You can still navigate around this archive, but know that no new mails have been added to it since July of 2016.

Click here to be taken to the new web archives of this list; it includes all the mails that are in this frozen archive plus all new mails that have been sent to the list since it was migrated to the new archives.

Subject: [OMPI users] error performing MPI_Comm_spawn
From: Marcia Cristina Cera (marcia.cristina.cera_at_[hidden])
Date: 2009-12-15 07:51:08


I intend to develop an application using the MPI_Comm_spawn to create
dynamically new MPI tasks (or processes).
The structure of the program is like a tree: each node creates 2 new ones
until reaches a predefined number of levels.
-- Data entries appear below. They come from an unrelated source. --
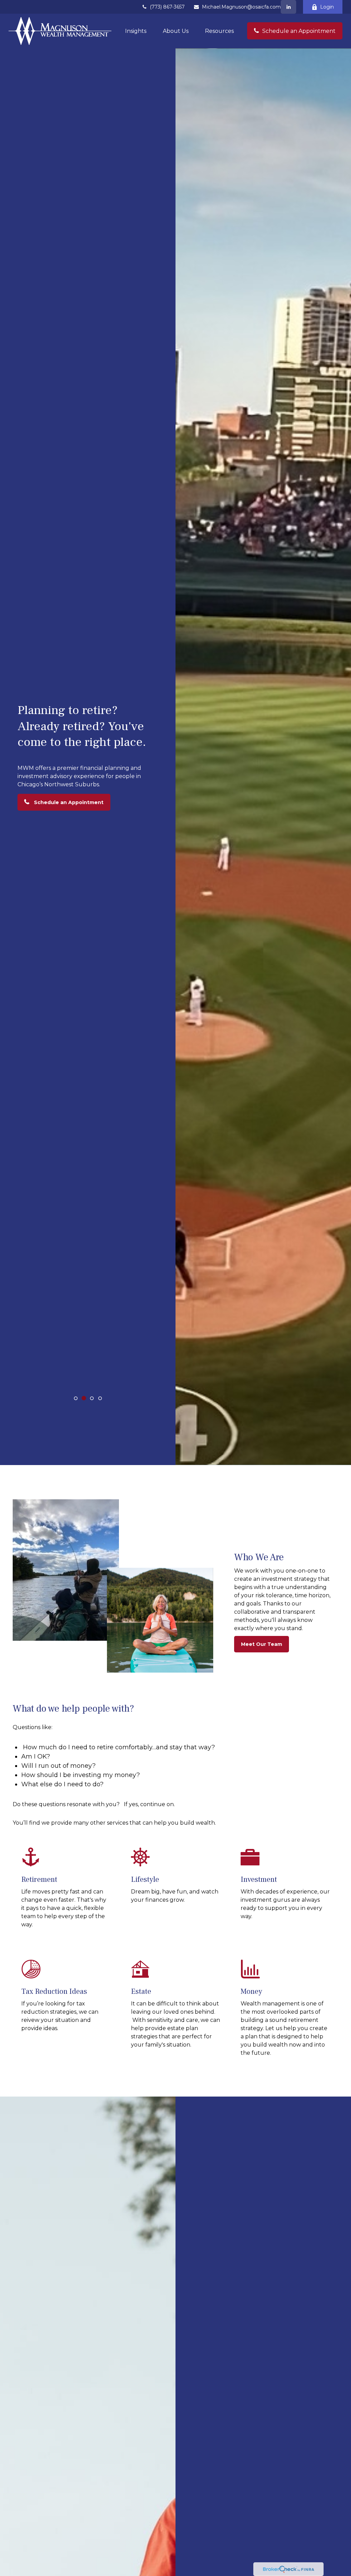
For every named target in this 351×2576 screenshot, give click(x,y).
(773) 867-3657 (167, 7)
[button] (135, 30)
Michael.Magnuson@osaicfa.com (241, 7)
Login (327, 7)
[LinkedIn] (288, 7)
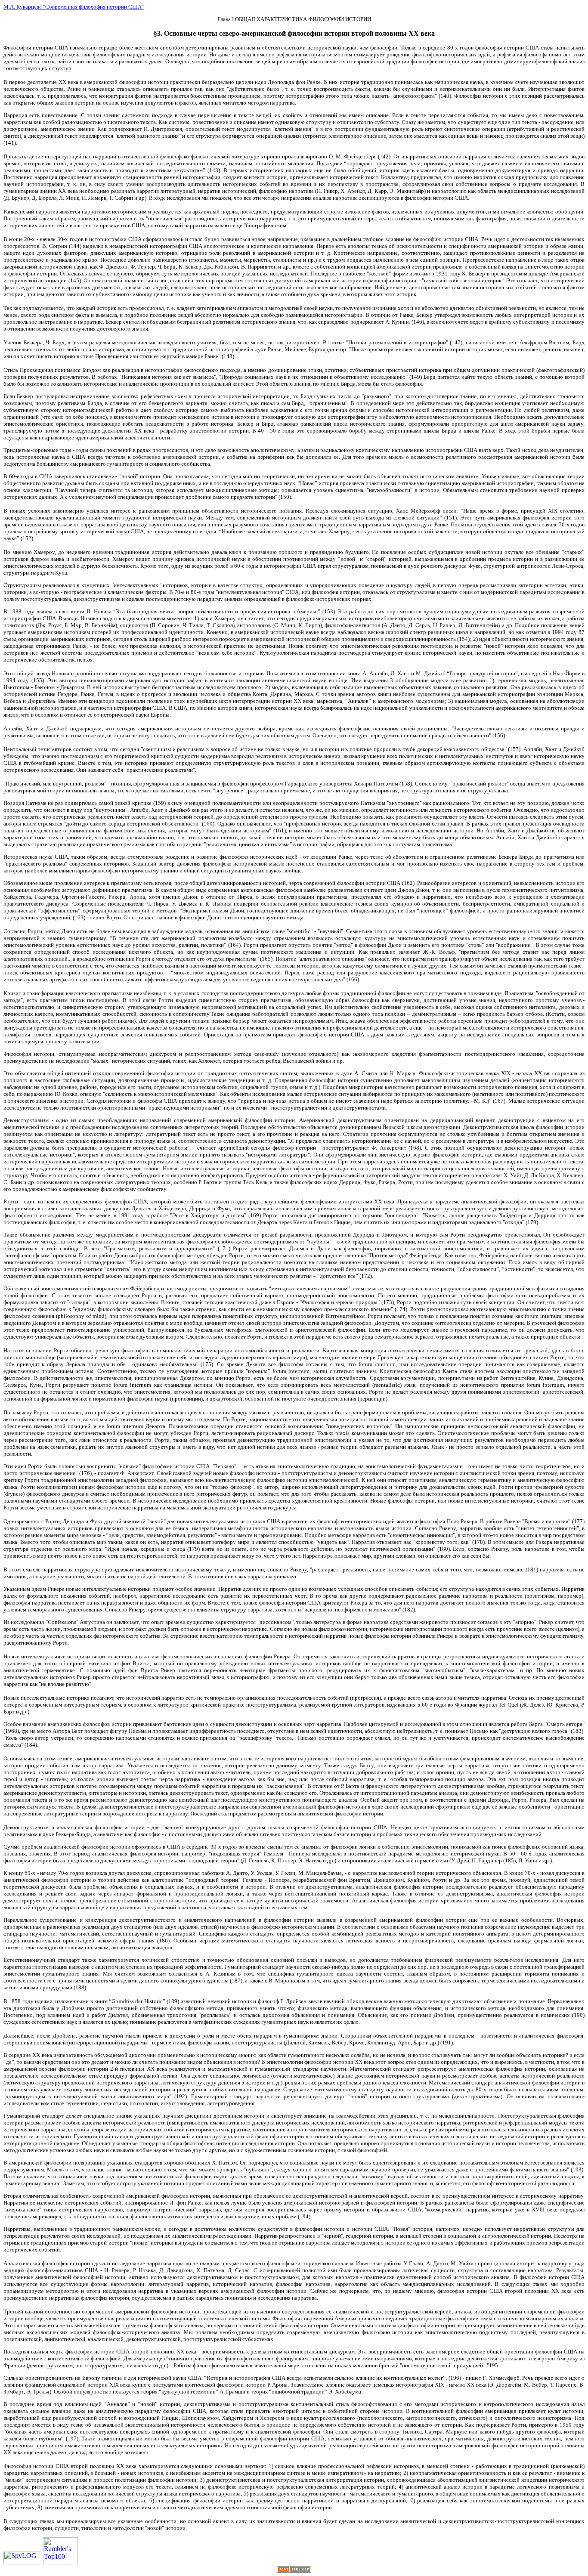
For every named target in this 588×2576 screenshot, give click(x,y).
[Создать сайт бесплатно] (294, 2570)
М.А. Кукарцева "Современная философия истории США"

I developed a small program to explain my problem as can be seen in
-- start.c: launches (through MPI_Comm_spawn, in which the argv has the
level value) the root of the tree (a ch_rec program). Afterward spawn, a
message is sent to child and the process block in an MPI_Recv.
-- ch_rec.c: gets its level value and receives the parent message, then if
its level is less than a predefined limit, it will creates 2 children:
        - set the level value;
        - spawn 1 child;
        - send a message;
        - call an MPI_Irecv;
        - repeat the 4 previous steps for the second child;
        - call an MPI_Waitany waiting for children returns.
When children messages are received, the process send a message to its
parent and call MPI_Finalize.

Using the openmpi-1.3.3 version the program runs as expected but with
openmpi-1.4 I get the following error:

$ mpirun -np 1 start
level 0
level = 1
Parent sent: level 0 (pid:4279)
level = 2
Parent sent: level 1 (pid:4281)
[] [[42824,0],0]
ORTE_ERROR_LOG: Not found in file base/plm_base_launch_support.c at line 758

The error happens when my program try to launch the second child immediately
after the first spawn call.
In my tests I try to put an sleep of 2 second between the first and the
second spawn, and then the program runs as expected.

Some one can help me with this version 1.4 bug?